The Office of Historical Corrections(41)
My parents and I were invited over to their house after my first week of school. In the middle of the dessert course, Genie’s father said, “She’s so well spoken, for having been in public school until now,” and my mother grimaced and launched into a defense of public schools, and my father politely waited for her to finish and then said, “When your baby’s really brilliant you don’t need to pay for someone to tell you so. You wait for the opportunities to come to you.” Genie’s father hinted that my scholarship was possible because of funds they’d earmarked for the recruitment of minority students, and my mother said true charity wasn’t boastful, and Genie’s mother noted that the Bible verse my mother was trying to quote was actually about love. That was how joint family dinners went for the following decade, but they continued to happen several times a year.
At the dinner table, Genie was a proper young lady and I was a mouthy child being raised in a home where I’d never been told Children should be seen and not heard, or Stay out of grown folks’ business. Beyond our parents’ watch, Genie had plenty to say. She did not so much actively dislike me as disdain me. Her favorite thing to do was pronounce something I was doing, or wearing, or simply was, to be confusing. “Your hair is confusing me,” Genie said the first day we met, with an air of genuine concern that never entirely went away or became less grating. In both our households there were a series of party pictures of the two of us, one per party each year from childhood to adolescence. I liked myself just fine when looking at myself, but in photos with Genie, a former Gerber baby, belle of the Jack and Jill debutante ball, I looked sulky, ersatz. It was too late for the era when prestigious institutions would acquire one minority and stop, but too soon for there to be enough of us that we had the option of avoiding taking a position on each other. We grew up circling each other, each aware of the ways the other highlighted our deficiencies.
I went to college expecting to be mostly rid of Genie. For the four years we spent at well-regarded universities on opposite coasts, I became accustomed to her absence, but at the party Genie’s parents threw for her graduation, we discovered we were both headed directly to the same PhD program. Ready to believe in the comfort of the familiar, we tried that first year to be real friends, went on study dates and girls’ nights and salon outings, built the trappings of a closeness that never quite took. We were the only two Black women in the department—this counting faculty, grad students, staff, and, for four out of our five years, undergraduate majors—and in our first year I was constantly correcting people who got the two of us confused, our similar hair and coloring enough to override that Genie was five inches taller and three dress sizes smaller than I was. The confusion eventually faded because professors in the program liked me fine, but they loved Genie, and in that way they came to be able to tell the difference between us. Our pretense at true friendship also faded. In my telling, Genie discovered she didn’t need it, and in Genie’s telling, I discovered I didn’t want it. It was true, I admit—away from Genie, I had the peculiar confidence of only children, the boldness that came from being doted on but alone often enough to be oblivious to my own strangeness. In Genie’s presence, I felt revealed by the only nearby witness to my life as a whole.

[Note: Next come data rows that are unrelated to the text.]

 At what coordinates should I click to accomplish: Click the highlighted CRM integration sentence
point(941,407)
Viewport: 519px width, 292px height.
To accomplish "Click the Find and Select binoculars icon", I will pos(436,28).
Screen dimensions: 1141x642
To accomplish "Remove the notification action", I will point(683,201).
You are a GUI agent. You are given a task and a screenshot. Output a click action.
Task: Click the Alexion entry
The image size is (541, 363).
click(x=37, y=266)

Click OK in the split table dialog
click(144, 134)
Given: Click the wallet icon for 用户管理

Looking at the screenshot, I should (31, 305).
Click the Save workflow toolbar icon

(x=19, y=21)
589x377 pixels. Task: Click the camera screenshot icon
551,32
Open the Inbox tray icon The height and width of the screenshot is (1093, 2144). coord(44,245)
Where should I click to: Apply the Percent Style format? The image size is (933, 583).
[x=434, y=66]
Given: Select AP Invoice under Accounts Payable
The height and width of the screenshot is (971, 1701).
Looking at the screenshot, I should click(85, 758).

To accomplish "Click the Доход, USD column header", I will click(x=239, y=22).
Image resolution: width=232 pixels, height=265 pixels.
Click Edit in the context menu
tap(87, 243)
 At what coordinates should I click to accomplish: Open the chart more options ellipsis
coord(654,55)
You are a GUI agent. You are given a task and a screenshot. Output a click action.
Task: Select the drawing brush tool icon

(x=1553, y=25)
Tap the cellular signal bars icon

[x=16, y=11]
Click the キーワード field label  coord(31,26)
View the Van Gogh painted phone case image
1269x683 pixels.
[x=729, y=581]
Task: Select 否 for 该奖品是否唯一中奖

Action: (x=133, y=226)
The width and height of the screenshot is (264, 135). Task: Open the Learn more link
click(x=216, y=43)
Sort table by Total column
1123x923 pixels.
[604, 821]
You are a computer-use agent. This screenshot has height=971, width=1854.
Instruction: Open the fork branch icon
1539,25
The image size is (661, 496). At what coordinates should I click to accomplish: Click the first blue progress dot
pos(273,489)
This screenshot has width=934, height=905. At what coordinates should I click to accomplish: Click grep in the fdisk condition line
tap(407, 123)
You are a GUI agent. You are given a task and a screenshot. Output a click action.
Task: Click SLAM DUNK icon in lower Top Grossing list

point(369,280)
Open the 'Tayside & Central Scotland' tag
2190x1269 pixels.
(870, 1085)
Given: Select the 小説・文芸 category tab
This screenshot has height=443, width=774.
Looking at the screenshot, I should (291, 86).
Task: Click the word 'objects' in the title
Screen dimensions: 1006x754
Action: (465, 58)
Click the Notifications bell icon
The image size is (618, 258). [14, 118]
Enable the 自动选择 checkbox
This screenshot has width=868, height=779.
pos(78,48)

At the end of our first year in the program, I visited my parents, who were in the suburbs now—they had given up on DC rent and moved to PG county—and told them there wasn’t anyone to date seriously in my small white university town. A week later we drove into DC for Genie’s parents’ annual summer white party, where Genie announced her engagement to James Harmon III, a Black doctor who’d just finished his residency there. Genie got married the summer after our second year, just before her husband started work at the University Hospital. I was invited, but I was teaching a summer class and couldn’t cancel sessions; I sent, via my parents, my apologies and a Vitamix. My research area was protest movements of the twentieth century, and Genie’s was material culture in the seventeenth century, which meant although we were both Americanists, after our first year of school we generally shared only one class a semester, and saw less and less of each other.
By our third year, Genie and her husband had moved into a spectacular town house, at which she volunteered to host the annual grad student end-of-year party. In previous years, the party had consisted of chips and beer in an overheated basement apartment, or supermarket cheese plates in the student union room, but Genie’s party was catered, except for the gingerbread Bundt cake she baked and iced herself, using her grandmother’s recipe. Professional bartenders in black tie were on hand serving cocktails named after schools of historical thought. Genie drank only The Great Man, which was actually a mocktail, and confided in me that she was pregnant. I congratulated her, genuinely, and felt resentful that I could not allow myself even a moment of smug anti-feminist joy to think that motherhood might slow Genie down or at least keep her off the job market when it was my turn. At least I am having a twenties, I thought, though my twenties, which I’d treated with a cast-down-your-bucket-where-you-are approach, had thus far only brought me a string of men who were all very sad about some quality in themselves that they had no intention of making any effort to change. I took a sip of my Marxist, a vodka cocktail made with such high-end alcohol that at first sip I hadn’t recognized it as vodka, having until that party believed that it was the essence of vodka to have an aftertaste like astringent.